Owner assumes no liability and is not responsible for any breach or claim, liability or negligence based on the use of this product, or of any defect in the hardware and/or software. Owner makes no warranty that failure of the hardware (Equipment) or the online monitoring service will not occur. Renter agrees and understands that the Equipment is provided on an AS-IS basis, and that Owner disclaims any and all warranties, express or implied, including but not limited to implied warranties of service, usability, or fitness for a particular purpose. Notwithstanding the foregoing, in no instance shall Owner’s liability exceed the amount of the cost of the equipment or $500, whichever is greater. In the unlikely event that the Equipment you receive is unsatisfactory, please notify us as soon as possible so we can take steps to resolve your concerns and replace the Equipment.
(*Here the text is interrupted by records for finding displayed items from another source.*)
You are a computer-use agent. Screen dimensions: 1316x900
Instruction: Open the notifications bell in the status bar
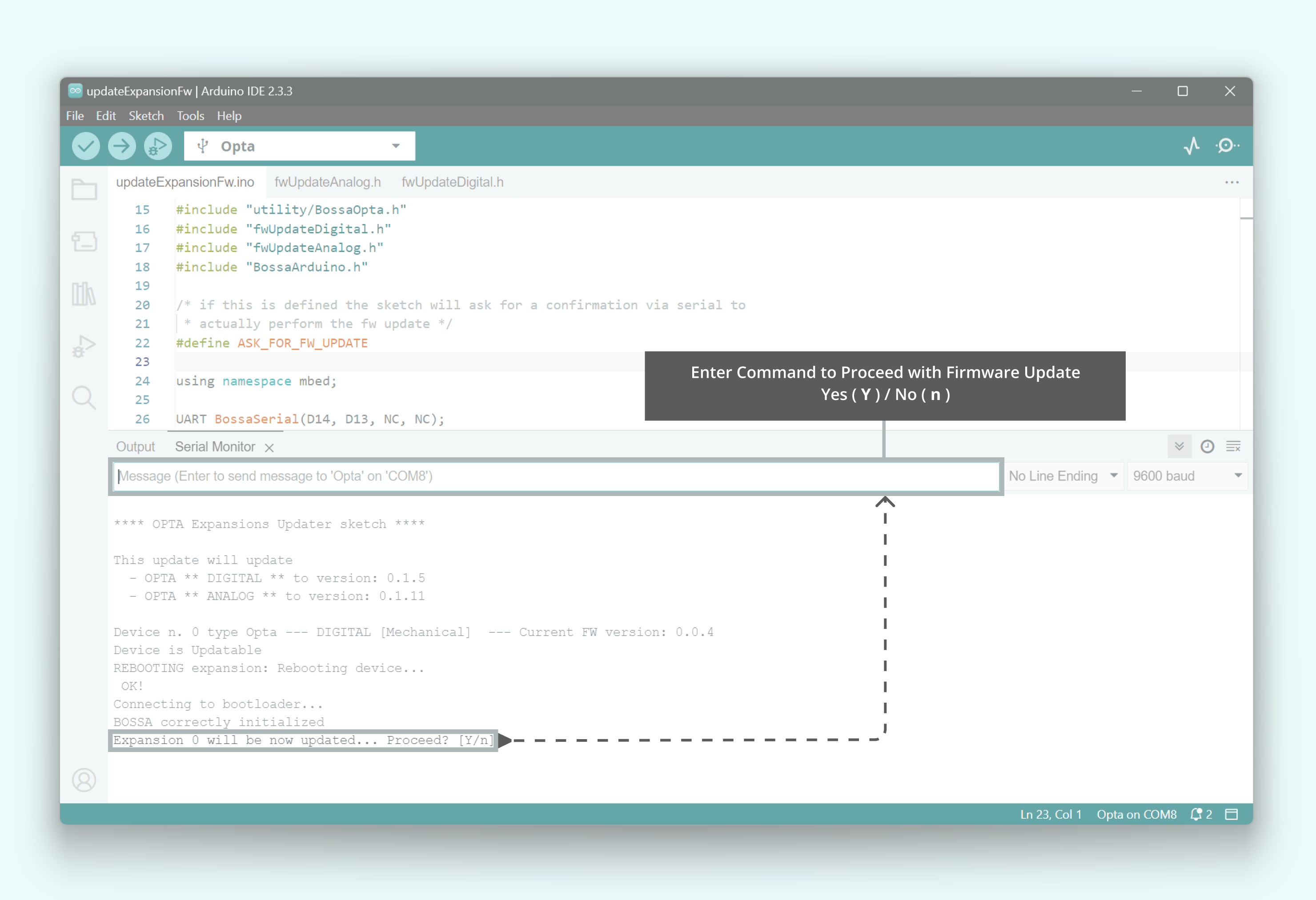pyautogui.click(x=1196, y=815)
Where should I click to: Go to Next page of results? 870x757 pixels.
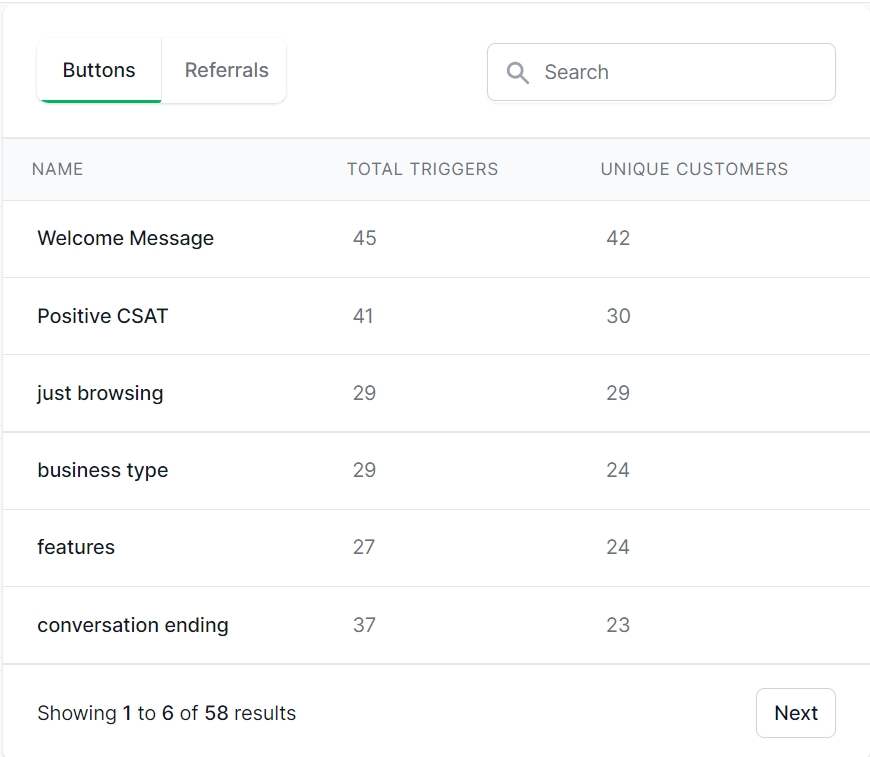pyautogui.click(x=795, y=713)
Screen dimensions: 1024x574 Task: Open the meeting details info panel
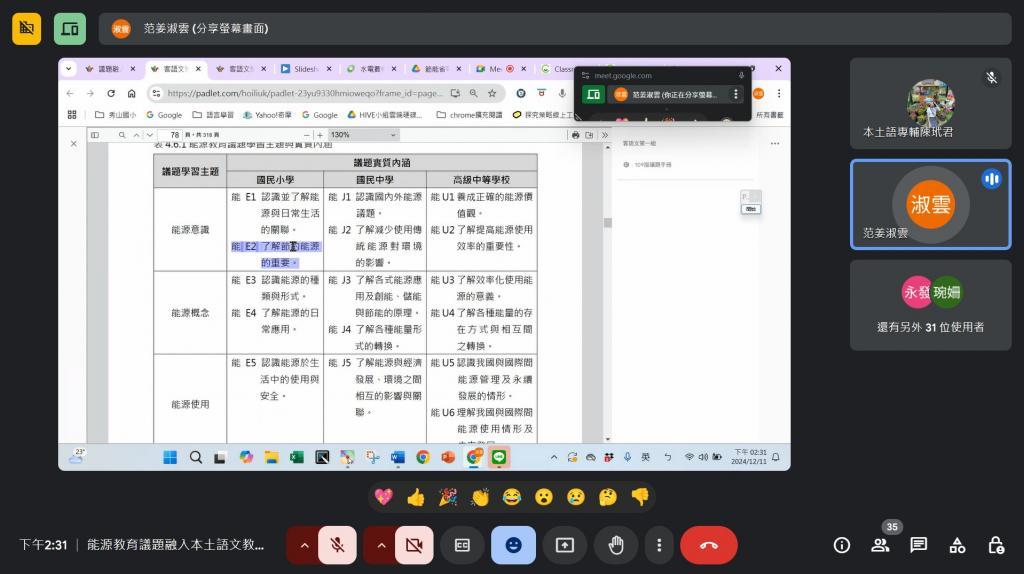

Renter will hold harmless, indemnify and defend Owner from and against any third party claims of injury, including bodily injury, or damage (including reasonable attorney’s fees) arising out of Renter's, or any third party’s misuse, unsafe use, reckless or unlawful use of the Equipment.
All notices must be in writing, and may be sent by email or via certified mail to:
Beacon Athlete Tracking Inc.
1617 Boylston Ave,
Seattle, WA 98122
This Rental Contract will be governed by and construed in accordance with the laws of the state of Delaware. You agree to the following dispute resolution policy in connection with any potential claims or disputes arising from this Agreement:
a dispute between you and Beacon Athlete Tracking Inc., you will attempt to informally negotiate a potential settlement or resolution to the dispute.
In the event that informal negotiations are unsuccessful, you agree to follow the American Arbitration Association’s online arbitration procedures to resolve the dispute.
if for any reason online arbitration is unsuccessful or unavailable, you agree to submit to binding arbitration according to the Commercial Arbitration Rules of the American Arbitration Association, conducted in the State of Washington or such other location mutually agreed to by Beacon Athlete Tracking Inc. and you, provided that the foregoing shall not prevent Beacon Athlete Tracking Inc. from seeking injunctive relief in a court of competent jurisdiction.
This is the entire agreement between the parties. It replaces and supersedes any and all oral agreements between the parties, except any agreed upon waivers and/or modifications to this agreement, as well as any prior writings.
If any court determines that any provision of this agreement is invalid or unenforceable, any invalidity or unenforceability will affect only that provision and will not make any other provision of this agreement invalid or unenforceable and shall be modified, amended, or limited only to the extent necessary to render it valid and enforceable.